#### WHAT TO WORK ON:
Arrange the lines of the material below as a numbered list, starting at the line with "is (273, 450)." and continuing up to and including the line with "click(28, 266)". Include only those lines, and omit any blank ones.

[Entries from a dataset]
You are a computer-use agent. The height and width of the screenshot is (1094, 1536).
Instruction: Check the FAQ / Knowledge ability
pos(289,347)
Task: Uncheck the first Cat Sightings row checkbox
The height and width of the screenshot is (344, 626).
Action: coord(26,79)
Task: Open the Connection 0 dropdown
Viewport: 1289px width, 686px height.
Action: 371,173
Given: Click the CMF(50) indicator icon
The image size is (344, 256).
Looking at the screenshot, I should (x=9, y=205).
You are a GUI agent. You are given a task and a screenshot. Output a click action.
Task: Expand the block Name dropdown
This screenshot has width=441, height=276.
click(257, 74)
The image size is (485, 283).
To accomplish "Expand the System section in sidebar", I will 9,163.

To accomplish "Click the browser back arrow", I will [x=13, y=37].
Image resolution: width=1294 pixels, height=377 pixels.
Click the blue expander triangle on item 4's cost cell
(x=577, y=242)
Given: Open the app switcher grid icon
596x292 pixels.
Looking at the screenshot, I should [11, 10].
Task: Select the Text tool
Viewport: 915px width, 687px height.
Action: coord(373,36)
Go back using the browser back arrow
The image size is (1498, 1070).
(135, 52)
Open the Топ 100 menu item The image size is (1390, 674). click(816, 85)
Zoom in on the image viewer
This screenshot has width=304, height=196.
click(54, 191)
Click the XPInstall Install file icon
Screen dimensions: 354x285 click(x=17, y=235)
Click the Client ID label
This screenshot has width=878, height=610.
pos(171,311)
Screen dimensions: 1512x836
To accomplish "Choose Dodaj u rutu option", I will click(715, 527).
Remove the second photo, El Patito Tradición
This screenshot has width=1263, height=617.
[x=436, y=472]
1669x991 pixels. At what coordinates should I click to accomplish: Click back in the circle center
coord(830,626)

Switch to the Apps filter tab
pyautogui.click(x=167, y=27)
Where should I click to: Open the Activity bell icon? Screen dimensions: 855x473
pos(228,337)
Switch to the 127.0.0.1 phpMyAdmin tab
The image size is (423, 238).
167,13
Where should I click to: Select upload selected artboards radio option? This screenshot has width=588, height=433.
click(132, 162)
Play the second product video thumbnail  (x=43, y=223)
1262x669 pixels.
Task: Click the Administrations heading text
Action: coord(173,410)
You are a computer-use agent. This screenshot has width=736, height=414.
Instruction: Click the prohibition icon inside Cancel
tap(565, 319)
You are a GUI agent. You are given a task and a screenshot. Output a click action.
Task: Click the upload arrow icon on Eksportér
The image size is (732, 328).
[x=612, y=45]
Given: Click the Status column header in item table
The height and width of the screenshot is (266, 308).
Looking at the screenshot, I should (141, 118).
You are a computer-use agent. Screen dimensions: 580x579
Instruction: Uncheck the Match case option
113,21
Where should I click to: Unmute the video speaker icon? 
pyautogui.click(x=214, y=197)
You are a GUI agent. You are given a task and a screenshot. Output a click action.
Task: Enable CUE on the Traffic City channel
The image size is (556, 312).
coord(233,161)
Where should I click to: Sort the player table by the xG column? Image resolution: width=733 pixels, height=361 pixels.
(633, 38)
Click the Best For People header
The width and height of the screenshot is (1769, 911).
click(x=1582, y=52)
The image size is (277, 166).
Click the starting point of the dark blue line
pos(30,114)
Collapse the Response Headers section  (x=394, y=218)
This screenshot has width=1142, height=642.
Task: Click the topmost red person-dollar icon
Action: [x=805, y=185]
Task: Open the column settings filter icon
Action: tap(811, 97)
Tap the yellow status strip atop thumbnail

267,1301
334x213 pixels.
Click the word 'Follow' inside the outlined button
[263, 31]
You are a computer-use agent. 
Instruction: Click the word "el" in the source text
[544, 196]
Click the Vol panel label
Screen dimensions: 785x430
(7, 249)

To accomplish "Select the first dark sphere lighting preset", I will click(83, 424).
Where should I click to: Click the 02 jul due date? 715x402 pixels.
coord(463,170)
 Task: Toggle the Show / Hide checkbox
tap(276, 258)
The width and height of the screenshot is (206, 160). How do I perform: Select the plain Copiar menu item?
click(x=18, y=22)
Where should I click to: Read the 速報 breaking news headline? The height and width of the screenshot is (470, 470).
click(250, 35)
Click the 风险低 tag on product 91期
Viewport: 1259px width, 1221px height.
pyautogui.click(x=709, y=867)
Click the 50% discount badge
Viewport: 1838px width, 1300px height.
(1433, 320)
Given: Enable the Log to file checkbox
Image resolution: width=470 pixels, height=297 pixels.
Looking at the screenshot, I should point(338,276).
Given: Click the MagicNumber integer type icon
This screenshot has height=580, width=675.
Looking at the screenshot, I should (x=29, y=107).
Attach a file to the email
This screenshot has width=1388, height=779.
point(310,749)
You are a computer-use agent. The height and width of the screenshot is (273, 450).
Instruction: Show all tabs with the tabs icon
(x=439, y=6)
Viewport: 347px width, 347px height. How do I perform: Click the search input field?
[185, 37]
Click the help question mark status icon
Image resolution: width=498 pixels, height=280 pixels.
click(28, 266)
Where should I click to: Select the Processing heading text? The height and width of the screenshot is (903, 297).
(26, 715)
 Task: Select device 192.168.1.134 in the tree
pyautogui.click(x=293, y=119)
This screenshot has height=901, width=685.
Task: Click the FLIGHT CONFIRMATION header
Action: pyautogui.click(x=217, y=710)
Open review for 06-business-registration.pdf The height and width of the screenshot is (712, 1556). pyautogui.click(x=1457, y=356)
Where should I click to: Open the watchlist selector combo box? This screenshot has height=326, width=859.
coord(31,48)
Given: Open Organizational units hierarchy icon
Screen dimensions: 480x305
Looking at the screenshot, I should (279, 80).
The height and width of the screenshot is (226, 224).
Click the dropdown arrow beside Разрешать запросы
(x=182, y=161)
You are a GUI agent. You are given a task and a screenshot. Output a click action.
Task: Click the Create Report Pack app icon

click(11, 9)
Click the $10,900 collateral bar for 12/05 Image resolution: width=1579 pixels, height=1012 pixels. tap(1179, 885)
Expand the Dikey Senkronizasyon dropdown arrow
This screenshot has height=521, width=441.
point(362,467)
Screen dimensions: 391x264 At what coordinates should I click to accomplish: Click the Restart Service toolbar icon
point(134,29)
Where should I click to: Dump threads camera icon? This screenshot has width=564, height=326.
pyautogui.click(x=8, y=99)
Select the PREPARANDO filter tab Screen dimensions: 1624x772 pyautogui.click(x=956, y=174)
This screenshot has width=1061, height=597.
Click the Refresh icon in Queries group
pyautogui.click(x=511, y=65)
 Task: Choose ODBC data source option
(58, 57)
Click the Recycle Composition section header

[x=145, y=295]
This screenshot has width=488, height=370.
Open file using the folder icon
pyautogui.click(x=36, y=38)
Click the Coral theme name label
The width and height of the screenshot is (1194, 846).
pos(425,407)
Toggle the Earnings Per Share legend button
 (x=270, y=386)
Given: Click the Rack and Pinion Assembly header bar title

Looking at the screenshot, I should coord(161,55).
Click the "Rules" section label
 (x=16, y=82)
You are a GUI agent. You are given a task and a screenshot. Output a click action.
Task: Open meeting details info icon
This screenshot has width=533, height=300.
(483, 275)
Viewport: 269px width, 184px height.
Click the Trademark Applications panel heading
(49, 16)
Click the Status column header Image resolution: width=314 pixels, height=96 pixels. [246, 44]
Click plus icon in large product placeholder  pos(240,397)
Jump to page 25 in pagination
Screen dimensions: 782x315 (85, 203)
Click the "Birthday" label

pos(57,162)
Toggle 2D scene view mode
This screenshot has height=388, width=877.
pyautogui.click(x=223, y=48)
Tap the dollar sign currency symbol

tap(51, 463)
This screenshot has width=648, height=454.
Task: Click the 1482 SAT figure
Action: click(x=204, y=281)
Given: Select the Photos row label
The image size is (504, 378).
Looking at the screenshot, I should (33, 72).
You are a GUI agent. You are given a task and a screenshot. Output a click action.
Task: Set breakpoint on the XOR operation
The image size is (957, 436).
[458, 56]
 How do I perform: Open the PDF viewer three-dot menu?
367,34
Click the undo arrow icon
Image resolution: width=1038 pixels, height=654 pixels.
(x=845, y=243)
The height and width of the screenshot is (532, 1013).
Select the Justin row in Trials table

#### RESULT:
1. You are a computer-use agent. The height and width of the screenshot is (273, 450).
2. Instruction: Show all tabs with the tabs icon
3. (x=439, y=6)
4. Viewport: 347px width, 347px height. How do I perform: Click the search input field?
5. [185, 37]
6. Click the help question mark status icon
7. Image resolution: width=498 pixels, height=280 pixels.
8. click(28, 266)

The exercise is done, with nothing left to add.